= Instructions to follow =
For this task, extract exactly the lines of the data below, from the line containing "Collapse the Math folder in node tree" through the last one, with pictures left out.

= Extracted records =
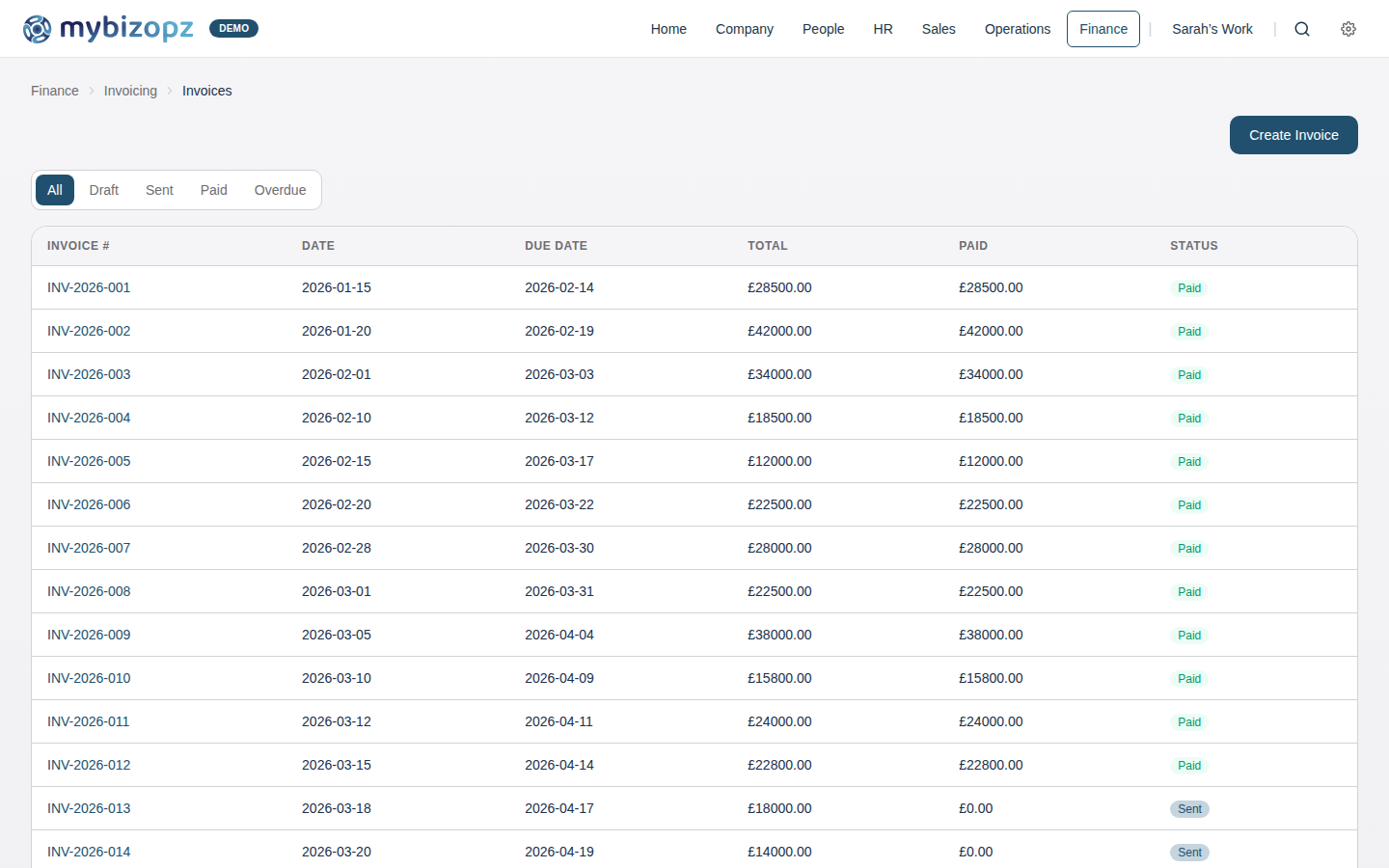The height and width of the screenshot is (868, 1389).
Task: Select the Sent filter tab
Action: tap(158, 190)
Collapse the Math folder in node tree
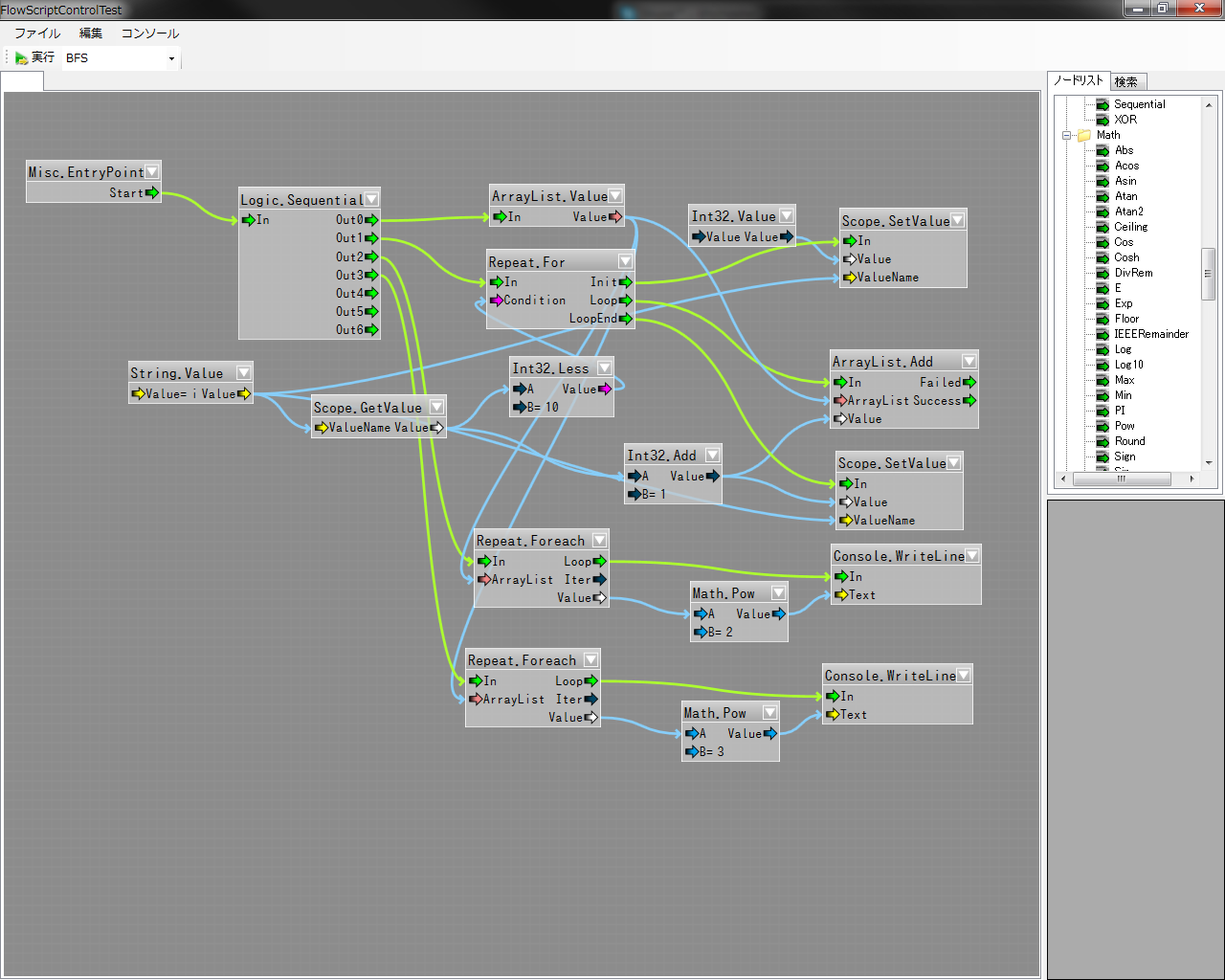 click(1067, 135)
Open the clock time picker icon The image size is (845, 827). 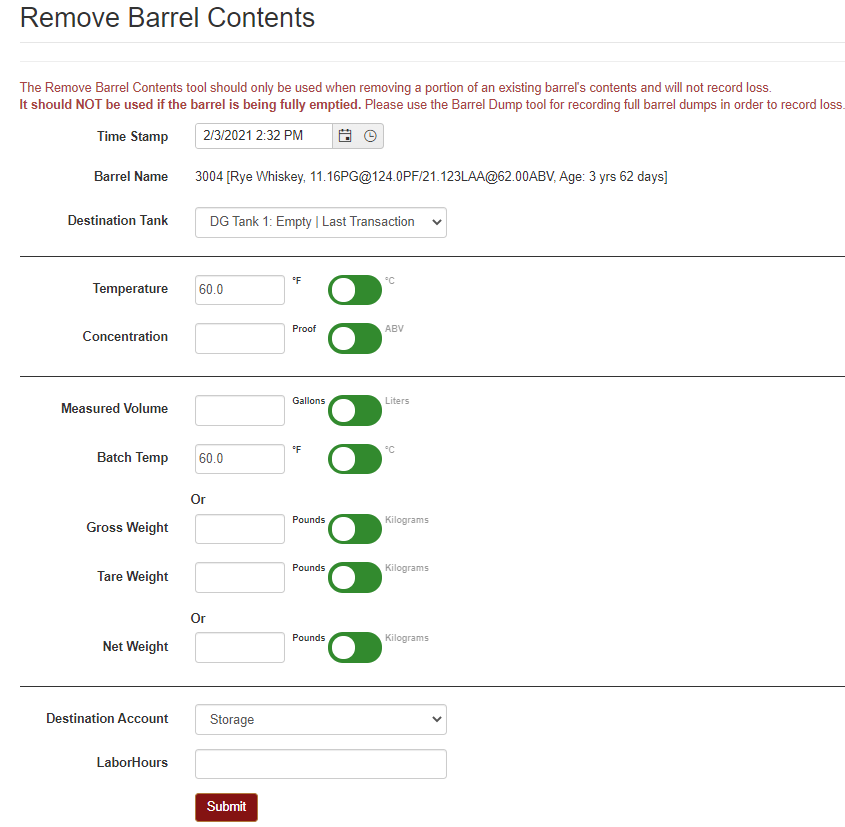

= Output =
Collapse the Math folder in node tree
 click(1067, 135)
Open the clock time picker icon The image size is (845, 827). 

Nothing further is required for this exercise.